Leif points out that a number of nonprofits and socially responsible businesses have used the platform to mobilize their members. Clients like OneSky, 350.org and the Energy Action Coalition are using it to mobilize climate activists in every Congressional district. With Zanby, each organization creates a separate community but shares access to the same 435 Congressional groups in the platform.
“It’s a pretty exciting way to allow a movement to collaborate across organizations to share users and share content while being able to maintain their distinct identities,” he said.
Zanby’s revenues come through selling licenses and community building services. The base level to get a branded group family is $5,000 for set-up and $500 a month, Leif said.
(Update: Leif provides this updated information on pricing: A Zanby Lite license starts at $7,200 for setup, plus $600/month, which includes a single hosted, white-labeled group family with unlimited groups, plus admin panel. For an additional cost, CRM integration and other custom functionality are available with a Lite license, too. A Zanby Enterprise license (typically hosted, but can be installed locally) starts at $11,000 setup plus $2k/month for nonprofits. An enterprise license gives you the ability to create unlimited group families (groups of groups). Each group family can be served as a Zanby Satellite — a separate, stand-alone community with its own brand, but sharing the same databases of users and groups. This is how the Climate Networks coalition site is structured. The enterprise user interface is password-protected, though it could be public-facing. Each partner organization has a branded satellite group family that shares the same set of 435 congressional district groups, plus some additional groups that live only within their family.)
Zanby as a tool to manage a network of journalists
The Uptake, one of the nation’s premier nonprofit citizen journalism projects, has used Zanby from the outset to manage its national network of video journalists.
Jason Barnett, executive director of Minnesota-based The UpTake, said Zanby has addressed a major need of organizations trying to build functioning grassroots movements. “Its feature of grouping groups is the single most important feature for online organizing to operate in an efficient and dynamic way. I am in the Kool-Aid drinking department of the Zanby vision, and have been since day one.”
The UpTake has been using Zanby to grow its community organically with editorial oversight, he said. “We needed to establish ourselves as a media organization, build a budget and hire staff to make us operational.

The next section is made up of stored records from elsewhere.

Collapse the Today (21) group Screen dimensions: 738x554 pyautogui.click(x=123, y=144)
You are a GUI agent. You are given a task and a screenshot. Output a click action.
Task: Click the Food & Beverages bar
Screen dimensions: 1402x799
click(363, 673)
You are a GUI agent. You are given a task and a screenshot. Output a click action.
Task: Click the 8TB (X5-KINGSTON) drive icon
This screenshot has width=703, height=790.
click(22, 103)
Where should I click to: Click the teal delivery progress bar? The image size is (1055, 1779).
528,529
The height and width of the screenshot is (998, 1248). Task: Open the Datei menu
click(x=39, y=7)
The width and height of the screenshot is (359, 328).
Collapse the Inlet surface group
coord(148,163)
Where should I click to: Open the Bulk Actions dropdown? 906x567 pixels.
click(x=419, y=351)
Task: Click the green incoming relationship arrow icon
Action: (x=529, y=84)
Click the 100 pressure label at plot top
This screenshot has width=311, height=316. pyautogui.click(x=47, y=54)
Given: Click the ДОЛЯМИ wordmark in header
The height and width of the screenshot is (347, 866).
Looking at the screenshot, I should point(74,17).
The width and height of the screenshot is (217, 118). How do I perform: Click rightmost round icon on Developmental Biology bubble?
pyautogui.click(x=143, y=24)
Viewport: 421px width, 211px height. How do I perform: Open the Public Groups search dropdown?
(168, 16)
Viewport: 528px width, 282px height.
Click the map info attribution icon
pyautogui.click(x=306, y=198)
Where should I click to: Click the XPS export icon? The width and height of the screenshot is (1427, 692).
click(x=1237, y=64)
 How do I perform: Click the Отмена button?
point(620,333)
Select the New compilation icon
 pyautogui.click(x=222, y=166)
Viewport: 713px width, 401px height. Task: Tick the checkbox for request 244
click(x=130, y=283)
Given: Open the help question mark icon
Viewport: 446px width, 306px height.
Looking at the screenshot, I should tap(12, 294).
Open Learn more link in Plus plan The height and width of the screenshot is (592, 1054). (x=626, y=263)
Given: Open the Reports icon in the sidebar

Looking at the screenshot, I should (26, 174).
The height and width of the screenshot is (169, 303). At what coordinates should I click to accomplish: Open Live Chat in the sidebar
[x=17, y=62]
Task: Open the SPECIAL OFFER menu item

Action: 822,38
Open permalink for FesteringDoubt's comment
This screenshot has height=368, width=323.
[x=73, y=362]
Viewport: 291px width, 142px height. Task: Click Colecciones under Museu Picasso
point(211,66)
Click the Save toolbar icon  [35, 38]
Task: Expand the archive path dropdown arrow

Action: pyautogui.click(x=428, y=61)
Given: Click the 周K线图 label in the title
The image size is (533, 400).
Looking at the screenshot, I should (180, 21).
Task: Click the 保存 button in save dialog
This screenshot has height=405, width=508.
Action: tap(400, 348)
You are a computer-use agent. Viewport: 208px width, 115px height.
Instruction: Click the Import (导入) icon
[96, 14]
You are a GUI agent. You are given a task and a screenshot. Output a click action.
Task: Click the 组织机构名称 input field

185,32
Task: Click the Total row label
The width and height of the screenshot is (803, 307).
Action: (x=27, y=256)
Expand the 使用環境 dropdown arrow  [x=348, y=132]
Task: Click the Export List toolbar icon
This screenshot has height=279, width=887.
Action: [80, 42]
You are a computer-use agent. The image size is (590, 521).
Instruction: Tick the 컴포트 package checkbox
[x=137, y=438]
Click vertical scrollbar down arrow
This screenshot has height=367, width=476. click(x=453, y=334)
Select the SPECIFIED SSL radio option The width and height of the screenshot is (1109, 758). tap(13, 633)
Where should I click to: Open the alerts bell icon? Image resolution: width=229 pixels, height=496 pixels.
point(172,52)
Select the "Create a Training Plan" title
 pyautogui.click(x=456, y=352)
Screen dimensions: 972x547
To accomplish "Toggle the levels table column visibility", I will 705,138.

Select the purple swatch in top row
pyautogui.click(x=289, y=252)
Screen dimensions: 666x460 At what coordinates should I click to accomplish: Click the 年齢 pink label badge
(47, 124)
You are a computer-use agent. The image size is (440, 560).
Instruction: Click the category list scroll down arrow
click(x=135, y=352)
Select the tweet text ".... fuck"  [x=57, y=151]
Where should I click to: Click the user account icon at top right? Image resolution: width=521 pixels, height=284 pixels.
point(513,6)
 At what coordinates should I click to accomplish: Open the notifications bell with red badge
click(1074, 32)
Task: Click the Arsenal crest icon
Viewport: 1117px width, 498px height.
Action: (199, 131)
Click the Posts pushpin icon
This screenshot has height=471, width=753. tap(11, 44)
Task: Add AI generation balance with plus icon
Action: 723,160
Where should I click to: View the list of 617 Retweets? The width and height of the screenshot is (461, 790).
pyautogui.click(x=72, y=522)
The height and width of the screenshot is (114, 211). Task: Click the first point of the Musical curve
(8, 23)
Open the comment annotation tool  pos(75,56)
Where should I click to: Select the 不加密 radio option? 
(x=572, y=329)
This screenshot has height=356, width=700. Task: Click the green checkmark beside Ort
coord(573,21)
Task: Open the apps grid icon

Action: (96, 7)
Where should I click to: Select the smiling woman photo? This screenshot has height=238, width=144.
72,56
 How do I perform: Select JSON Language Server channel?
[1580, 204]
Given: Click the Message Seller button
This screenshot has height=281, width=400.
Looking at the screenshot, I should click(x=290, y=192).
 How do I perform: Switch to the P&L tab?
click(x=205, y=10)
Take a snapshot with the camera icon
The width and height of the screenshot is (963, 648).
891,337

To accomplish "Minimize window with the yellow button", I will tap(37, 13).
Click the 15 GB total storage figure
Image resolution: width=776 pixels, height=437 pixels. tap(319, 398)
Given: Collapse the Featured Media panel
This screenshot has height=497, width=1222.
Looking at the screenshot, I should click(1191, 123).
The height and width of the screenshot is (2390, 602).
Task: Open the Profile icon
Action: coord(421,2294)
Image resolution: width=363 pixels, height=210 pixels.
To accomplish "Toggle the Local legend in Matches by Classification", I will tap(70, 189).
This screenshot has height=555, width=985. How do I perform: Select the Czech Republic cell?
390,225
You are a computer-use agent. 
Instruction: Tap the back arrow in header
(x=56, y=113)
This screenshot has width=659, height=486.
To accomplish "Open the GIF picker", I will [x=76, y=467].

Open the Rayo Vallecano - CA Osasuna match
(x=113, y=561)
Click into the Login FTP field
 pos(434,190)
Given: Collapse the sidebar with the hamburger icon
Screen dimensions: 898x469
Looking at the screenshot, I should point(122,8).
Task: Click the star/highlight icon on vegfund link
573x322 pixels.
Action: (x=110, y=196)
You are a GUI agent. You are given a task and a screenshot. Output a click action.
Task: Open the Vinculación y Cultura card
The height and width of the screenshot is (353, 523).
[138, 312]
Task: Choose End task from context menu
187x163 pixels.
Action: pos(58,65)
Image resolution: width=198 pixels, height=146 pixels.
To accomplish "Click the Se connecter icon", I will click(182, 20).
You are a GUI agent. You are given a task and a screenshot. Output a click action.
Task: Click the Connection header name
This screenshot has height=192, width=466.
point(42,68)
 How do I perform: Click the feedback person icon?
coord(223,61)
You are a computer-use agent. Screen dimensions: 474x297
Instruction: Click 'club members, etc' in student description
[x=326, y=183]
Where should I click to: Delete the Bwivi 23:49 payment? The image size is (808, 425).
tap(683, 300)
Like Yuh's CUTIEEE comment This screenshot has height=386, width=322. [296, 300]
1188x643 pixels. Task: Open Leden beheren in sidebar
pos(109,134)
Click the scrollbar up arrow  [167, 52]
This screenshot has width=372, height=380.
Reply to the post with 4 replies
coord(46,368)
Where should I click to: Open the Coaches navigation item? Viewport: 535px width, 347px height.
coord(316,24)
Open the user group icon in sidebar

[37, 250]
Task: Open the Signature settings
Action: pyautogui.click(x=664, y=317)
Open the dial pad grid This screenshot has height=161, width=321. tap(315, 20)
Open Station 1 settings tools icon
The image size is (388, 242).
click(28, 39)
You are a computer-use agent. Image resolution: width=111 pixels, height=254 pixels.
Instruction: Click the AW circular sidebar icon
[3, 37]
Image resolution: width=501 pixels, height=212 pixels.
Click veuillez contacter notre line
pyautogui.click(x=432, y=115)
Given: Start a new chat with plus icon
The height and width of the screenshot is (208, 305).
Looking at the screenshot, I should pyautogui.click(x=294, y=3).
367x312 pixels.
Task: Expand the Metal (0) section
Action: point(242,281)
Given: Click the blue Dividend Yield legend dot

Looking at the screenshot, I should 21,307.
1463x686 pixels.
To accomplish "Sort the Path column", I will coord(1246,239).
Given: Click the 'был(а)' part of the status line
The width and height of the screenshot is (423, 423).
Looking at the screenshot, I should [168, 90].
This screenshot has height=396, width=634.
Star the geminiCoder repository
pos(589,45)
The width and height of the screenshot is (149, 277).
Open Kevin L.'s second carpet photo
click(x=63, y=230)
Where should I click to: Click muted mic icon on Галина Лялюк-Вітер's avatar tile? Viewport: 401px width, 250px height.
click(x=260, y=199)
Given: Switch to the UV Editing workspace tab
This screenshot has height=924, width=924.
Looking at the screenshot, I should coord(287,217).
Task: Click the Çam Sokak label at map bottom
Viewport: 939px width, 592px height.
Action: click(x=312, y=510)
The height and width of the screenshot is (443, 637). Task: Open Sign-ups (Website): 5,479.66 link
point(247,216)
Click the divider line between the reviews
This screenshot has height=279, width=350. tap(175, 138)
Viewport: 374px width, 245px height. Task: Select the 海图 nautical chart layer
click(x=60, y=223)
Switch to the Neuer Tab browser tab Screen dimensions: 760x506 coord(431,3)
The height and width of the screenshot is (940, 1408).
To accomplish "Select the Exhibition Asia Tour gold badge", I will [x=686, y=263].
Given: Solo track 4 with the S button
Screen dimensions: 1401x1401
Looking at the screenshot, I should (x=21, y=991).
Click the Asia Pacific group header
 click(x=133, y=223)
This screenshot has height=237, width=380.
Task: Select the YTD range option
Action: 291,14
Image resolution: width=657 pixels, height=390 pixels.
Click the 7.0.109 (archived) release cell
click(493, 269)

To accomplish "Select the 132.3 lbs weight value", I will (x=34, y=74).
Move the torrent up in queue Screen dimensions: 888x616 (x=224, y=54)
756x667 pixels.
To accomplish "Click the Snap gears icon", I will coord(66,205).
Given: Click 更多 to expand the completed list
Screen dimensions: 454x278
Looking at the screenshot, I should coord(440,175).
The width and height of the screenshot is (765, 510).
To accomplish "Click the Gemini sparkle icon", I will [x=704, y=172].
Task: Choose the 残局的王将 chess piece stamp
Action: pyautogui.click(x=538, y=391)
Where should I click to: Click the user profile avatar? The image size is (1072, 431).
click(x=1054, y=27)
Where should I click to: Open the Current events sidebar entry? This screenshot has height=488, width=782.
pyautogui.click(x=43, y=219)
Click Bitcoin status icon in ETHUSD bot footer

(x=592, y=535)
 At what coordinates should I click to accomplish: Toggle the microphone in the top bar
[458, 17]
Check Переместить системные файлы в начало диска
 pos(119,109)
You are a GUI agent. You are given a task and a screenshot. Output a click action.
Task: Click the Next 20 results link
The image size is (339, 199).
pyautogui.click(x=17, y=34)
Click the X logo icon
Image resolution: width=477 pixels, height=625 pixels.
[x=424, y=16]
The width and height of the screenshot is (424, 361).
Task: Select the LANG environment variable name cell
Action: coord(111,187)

To put it mildly, that has been difficult in the media climate in the last few years. We have not had the staff to use Zanby in the ways it was designed. Any organizing – online or offline – needs to be staffed, even with efficient tools like Zanby, while we needed to put our resources in content creation and distribution.” The UpTake hopes to upgrade so that it can use a good content management system as its front end and use Zanby organizing tools as the back-end. “All this comes down to costs, which we are currently analyzing,” he adds.
“All in all, our experiment with Zanby has been good for us and good for Zanby. We tested many of the systems early on, helped them understand what was working and where to better focus their energy. For us, it gave us the support of a web team, some cutting-edge tools, script objects (which rock) that make some things easy and a platform to build off of to help us establish our brand as a citizen-driven grassroots news organization,” Barnett said. “The vision of The UpTake is to organize citizen media wherever the desire develops. Zanby is a great tool for that, and once we are able to upgrade to the newest version, which will give us the CMS we need, and have a budget to support the online organizing staff needed to execute that part of our mission, Zanby will be a powerful tool.”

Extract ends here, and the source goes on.